• [Your task]:
Nothing but a number should be given: how many lines in the listing contain the word "agent".

Start of Extracted entries

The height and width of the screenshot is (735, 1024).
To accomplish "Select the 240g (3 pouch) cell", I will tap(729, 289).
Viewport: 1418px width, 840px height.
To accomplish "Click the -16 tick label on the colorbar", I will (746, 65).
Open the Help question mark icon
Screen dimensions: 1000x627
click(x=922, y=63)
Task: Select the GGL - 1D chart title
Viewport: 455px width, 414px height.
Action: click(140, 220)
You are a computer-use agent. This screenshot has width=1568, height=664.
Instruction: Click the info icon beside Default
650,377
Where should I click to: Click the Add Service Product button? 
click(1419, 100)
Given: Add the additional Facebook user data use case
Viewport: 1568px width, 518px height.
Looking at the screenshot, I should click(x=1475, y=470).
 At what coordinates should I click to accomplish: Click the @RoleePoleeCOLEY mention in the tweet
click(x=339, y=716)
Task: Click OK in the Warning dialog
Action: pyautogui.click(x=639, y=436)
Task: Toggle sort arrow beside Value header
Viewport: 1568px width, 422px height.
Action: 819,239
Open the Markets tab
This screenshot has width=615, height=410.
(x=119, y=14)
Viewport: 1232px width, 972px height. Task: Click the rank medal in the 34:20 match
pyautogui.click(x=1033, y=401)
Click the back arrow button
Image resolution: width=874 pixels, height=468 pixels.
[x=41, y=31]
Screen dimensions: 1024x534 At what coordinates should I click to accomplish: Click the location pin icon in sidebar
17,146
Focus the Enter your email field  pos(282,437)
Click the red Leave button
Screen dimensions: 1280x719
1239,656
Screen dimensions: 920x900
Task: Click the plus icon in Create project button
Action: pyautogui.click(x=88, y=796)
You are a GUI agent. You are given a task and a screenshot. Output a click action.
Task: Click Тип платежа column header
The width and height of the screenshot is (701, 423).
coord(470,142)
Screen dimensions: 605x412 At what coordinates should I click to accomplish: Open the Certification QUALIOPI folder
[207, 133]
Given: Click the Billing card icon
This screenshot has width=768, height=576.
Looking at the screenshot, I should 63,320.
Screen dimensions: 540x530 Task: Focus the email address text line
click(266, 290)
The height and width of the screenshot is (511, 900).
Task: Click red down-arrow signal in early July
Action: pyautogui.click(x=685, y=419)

End of Extracted entries

• [Completed task]:
2